--- Data for this exercise Enclosed Below ---
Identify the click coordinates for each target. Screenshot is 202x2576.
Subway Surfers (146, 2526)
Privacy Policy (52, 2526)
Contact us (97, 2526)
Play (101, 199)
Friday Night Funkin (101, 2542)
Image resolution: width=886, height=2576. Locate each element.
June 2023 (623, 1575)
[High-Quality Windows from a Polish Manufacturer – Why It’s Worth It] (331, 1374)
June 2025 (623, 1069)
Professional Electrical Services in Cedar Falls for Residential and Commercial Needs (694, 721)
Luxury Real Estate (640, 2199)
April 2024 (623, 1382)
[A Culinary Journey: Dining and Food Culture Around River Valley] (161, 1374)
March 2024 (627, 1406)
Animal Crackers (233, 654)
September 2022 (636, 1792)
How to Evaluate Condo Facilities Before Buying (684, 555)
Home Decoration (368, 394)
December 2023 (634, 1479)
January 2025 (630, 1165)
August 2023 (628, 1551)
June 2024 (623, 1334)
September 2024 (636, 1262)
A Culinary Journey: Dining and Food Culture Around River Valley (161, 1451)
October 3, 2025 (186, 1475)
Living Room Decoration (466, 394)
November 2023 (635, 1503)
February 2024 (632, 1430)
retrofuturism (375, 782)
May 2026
--- End of Enclosed Data for this exercise ---
◆ Work instructions
Set down exactly, and only, the lines of the data above from the line containing "January 2025 (630, 1165)" through the last one.

◆ Result for this exercise
January 2025 (630, 1165)
August 2023 (628, 1551)
June 2024 (623, 1334)
September 2024 (636, 1262)
A Culinary Journey: Dining and Food Culture Around River Valley (161, 1451)
October 3, 2025 (186, 1475)
Living Room Decoration (466, 394)
November 2023 (635, 1503)
February 2024 (632, 1430)
retrofuturism (375, 782)
May 2026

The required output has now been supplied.